Weather: A wet and stormy day, with a high in the mid-60s.

Alternate-side parking: In effect until May 13 (Solemnity of the Ascension).


Justin Lane/EPA, via Shutterstock

New Yorkers at risk of eviction and homelessness were thrown another lifeline this week.

New York State is extending its eviction moratorium through Aug. 31, along with a rent assistance program for tenants. As the state prepares to reopen its economy this month, hundreds of thousands of residents are still struggling to pay rent.

[New York bans evictions ahead of statewide reopening.]

Here’s what you need to know:

State lawmakers passed legislation on Monday to extend eviction moratorium protections that expired May 1. Gov. Andrew M. Cuomo signed the order Tuesday.

The state is also expected to start distributing over $2 billion in rental assistance for tenants that will cover up to a year’s worth of unpaid rent and utilities. The financial aid will also benefit landlords who have gone over a year with little income.

Tenants will be able to apply to the rent relief program later this month.

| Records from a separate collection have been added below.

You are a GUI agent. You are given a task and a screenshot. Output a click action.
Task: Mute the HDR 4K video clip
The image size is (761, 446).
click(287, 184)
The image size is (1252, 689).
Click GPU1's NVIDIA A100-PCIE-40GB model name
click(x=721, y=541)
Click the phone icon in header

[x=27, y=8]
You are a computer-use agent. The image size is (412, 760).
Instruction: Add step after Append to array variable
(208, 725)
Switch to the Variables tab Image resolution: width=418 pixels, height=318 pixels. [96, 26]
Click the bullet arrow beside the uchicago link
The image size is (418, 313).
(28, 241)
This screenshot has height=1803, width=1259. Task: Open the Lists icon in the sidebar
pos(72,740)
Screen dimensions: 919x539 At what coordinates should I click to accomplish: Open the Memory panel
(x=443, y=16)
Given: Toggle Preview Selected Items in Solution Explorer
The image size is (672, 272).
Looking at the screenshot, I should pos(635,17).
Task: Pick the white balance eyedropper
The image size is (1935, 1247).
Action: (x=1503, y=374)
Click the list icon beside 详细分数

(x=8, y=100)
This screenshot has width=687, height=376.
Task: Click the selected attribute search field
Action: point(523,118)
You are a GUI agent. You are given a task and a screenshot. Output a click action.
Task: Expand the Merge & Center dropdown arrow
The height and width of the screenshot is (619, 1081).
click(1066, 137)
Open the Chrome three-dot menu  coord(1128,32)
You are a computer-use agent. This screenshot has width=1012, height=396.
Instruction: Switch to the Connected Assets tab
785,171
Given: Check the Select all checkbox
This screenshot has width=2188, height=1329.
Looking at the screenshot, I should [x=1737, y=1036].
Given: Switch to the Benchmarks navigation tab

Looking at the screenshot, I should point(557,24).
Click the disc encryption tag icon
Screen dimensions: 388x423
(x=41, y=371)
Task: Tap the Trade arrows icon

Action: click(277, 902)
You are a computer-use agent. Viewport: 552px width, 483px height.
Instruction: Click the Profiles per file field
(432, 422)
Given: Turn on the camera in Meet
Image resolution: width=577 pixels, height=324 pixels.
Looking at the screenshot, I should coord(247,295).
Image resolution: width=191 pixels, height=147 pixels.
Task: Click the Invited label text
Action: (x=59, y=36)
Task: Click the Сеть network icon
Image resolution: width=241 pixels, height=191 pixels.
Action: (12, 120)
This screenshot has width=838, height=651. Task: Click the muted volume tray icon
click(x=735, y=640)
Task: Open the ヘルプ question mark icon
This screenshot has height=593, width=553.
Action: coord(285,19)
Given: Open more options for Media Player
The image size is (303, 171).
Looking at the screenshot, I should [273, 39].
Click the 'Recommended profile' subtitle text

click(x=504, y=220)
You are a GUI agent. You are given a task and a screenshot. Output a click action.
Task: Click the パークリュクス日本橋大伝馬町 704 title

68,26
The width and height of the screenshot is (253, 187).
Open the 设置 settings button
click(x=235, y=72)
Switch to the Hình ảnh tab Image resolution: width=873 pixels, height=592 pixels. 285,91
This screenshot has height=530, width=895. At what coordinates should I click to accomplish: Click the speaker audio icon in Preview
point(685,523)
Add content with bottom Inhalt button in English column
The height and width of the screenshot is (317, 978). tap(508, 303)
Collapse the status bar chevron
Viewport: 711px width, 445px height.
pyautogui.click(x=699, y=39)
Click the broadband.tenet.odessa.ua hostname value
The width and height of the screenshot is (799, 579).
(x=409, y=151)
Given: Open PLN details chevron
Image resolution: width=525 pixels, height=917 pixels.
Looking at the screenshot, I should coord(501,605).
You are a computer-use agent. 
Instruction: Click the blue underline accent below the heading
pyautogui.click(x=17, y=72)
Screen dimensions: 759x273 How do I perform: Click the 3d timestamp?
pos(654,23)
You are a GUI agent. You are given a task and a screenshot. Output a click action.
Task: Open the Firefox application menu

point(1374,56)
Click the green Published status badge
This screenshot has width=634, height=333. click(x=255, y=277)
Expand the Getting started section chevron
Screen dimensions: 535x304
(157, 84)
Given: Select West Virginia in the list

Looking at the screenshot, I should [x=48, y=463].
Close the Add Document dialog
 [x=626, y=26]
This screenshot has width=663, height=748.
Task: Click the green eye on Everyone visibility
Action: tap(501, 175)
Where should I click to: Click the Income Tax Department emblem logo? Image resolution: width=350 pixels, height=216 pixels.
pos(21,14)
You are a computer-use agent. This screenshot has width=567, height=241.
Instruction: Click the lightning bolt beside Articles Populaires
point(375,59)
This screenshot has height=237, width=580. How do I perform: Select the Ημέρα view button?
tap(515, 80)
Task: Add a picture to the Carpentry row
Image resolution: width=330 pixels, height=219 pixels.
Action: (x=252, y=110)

Hundreds of thousands of New Yorkers have teetered on the edge of losing their homes because of the pandemic. The eviction moratorium has been extended a handful of times since last year. On average, renters owe $8,150 in unpaid rent, according to the Association for Neighborhood and Housing Development, a coalition of housing nonprofits.

Though tenants who can show a financial or health hardship because of the pandemic cannot be evicted, more than 50,000 eviction cases have been filed in New York City Housing Court, the highest number in the country, according to the Eviction Lab at Princeton University.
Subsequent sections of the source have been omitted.